BLOG POST

French Candidate for IMF Head Would Reform Selection System: AFP

August 06, 2007
Agence France Presse reported last week that Dominique Strauss-Kahn, France's candidate to head the IMF, told Brazilian President Luiz Inacio Lula da Silva that he wants to reform the IMF--including how the head of the international lender of last resort is selected. Marco Aurelio Garcia, Lula's advisor for international policy, briefed reporters after the two men met. According to AFP:
He said the Socialist party leader and former French finance minister told Lula change was needed in the IMF in "three key areas," including how member states were represented, how its managing director is selected and its operating program....Strauss-Kahn after his meeting with Lula told reporters, "If I am a candidate, it is because I want to change the IMF."
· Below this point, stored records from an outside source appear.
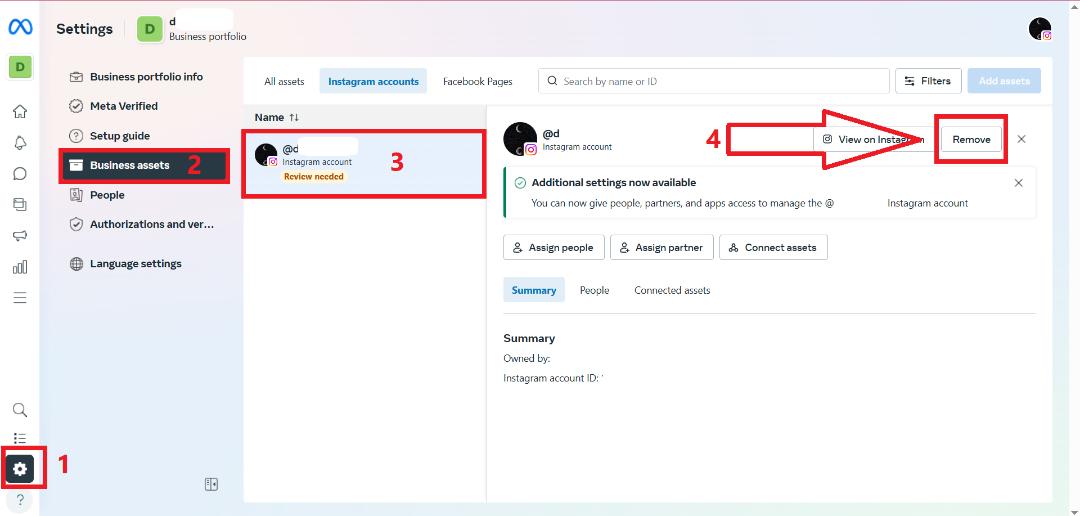The height and width of the screenshot is (516, 1080).
Task: Switch to the People tab in details
Action: (594, 290)
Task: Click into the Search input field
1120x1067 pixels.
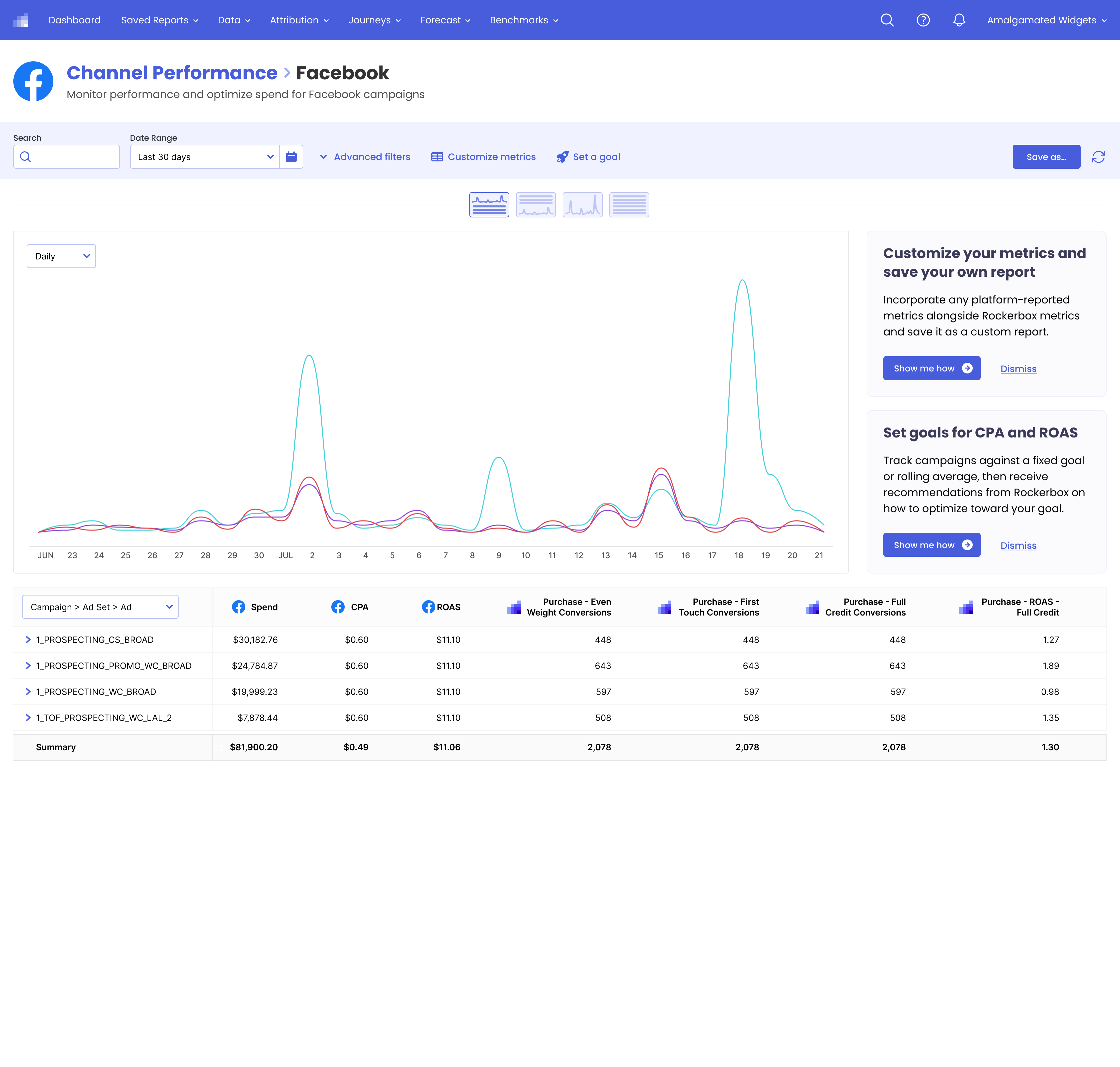Action: coord(67,157)
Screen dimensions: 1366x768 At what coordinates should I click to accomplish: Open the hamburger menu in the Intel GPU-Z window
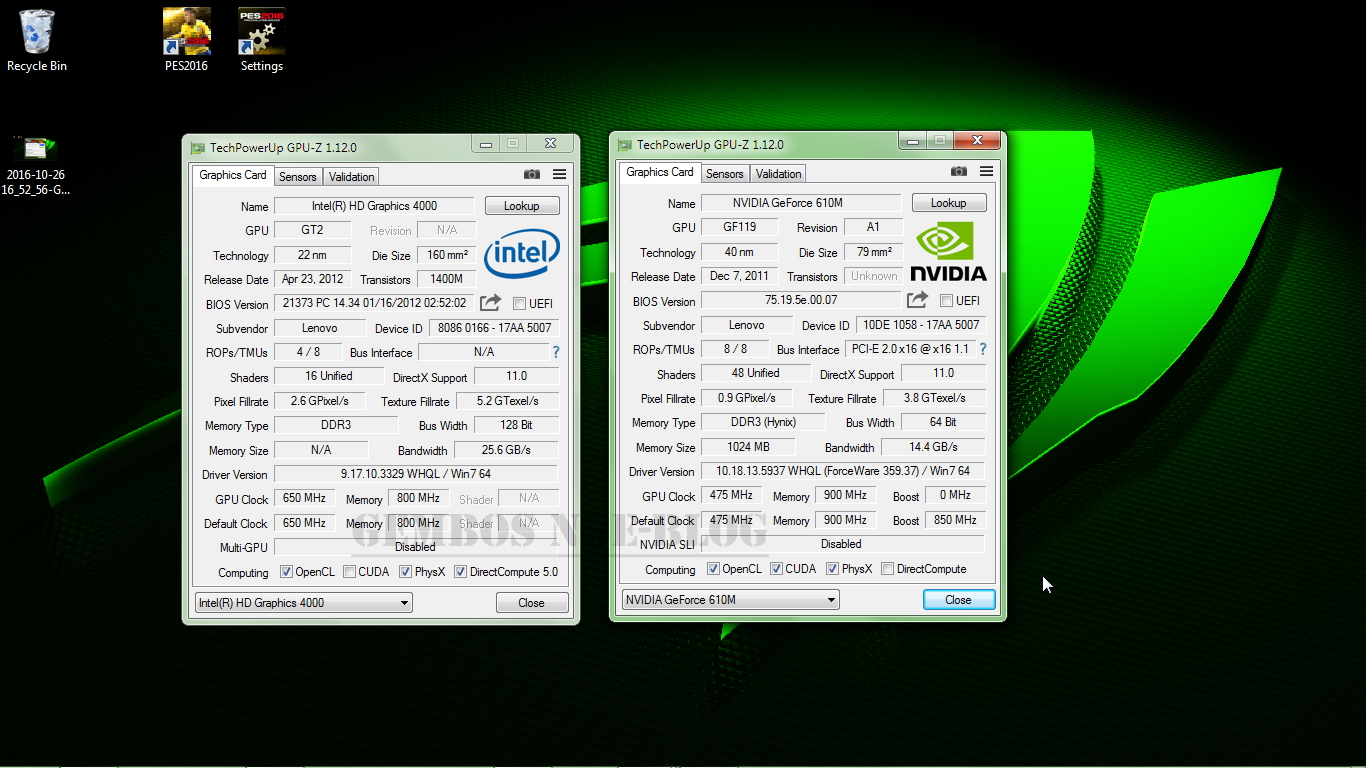click(558, 173)
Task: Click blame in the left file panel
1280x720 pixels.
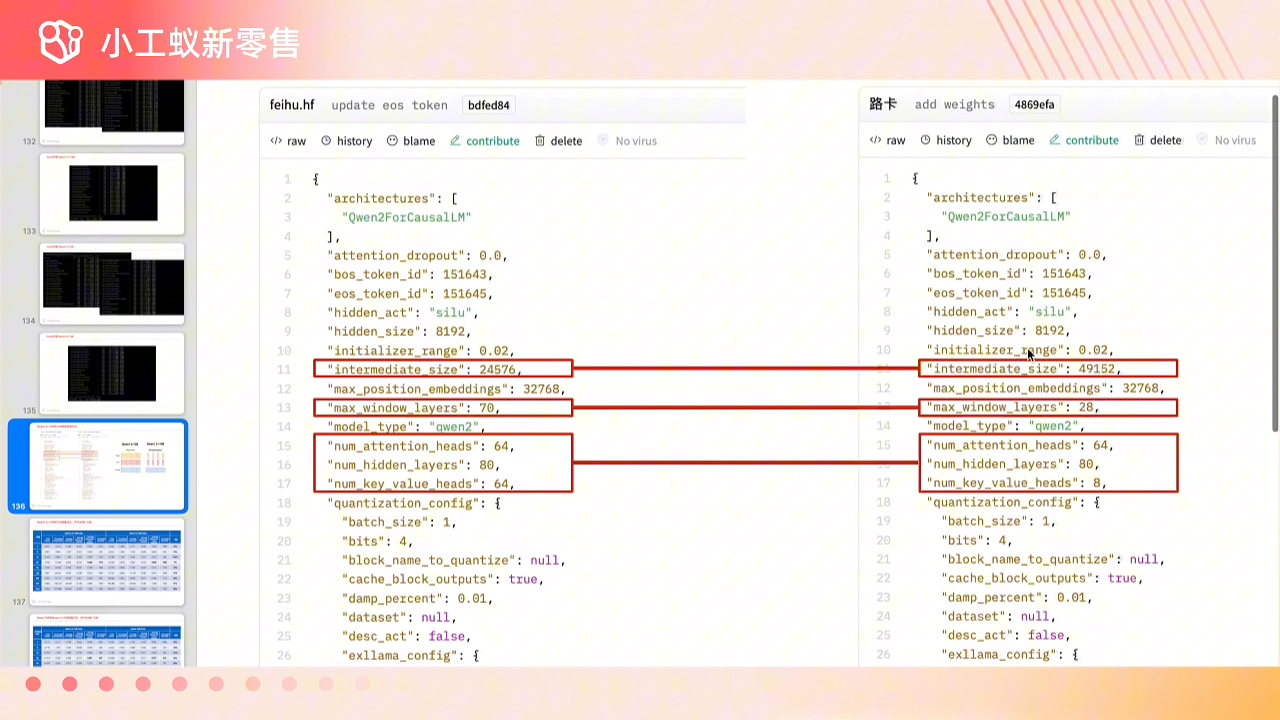Action: click(x=410, y=141)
If the report is correct (and as a former AFP reporter I am biased in believing that they got it right), the second item of the three-part reform agenda is of particular interest. Plans for changing how member countries are represented in the Fund have been on the official agenda for some time now, while debate on the operating program is a hardy perennial. But a pledge to change how the IMF selects its managing director (the Fund’s equivalent of a World Bank president), would be breaking new ground. A more transparent, competitive and merit-based selection process for the heads of global institutions is crucial if these organizations are to have the legitimacy needed to address 21st Century challenges.CGD’s initiative on The Future of the World Bank, including a recent survey that garnered responses from more than 700 people in 71 nations (It's One World Out There: The Global Consensus on Selecting the World Bank's Next President) have stressed the importance of opening up the process for selecting the World Bank president. It remains to be seen if the Bank's new president, Robert Zoellick, will take up this challenge and propose reforms to the Bank’s board. Strikingly, he has not addressed the question.The need for an open selection process is no less pressing at the Fund. So it's encouraging indeed when the leading candidate to become the new head of the IMF is reported to have promised the president of one of the largest and most influential developing countries that reforming the selection process at the IMF will be one of his top three agenda items. That's great, if indeed it is true. One possible test: a public affirmation of this pledge from Strauss-Kahn himself. Now THAT would be news.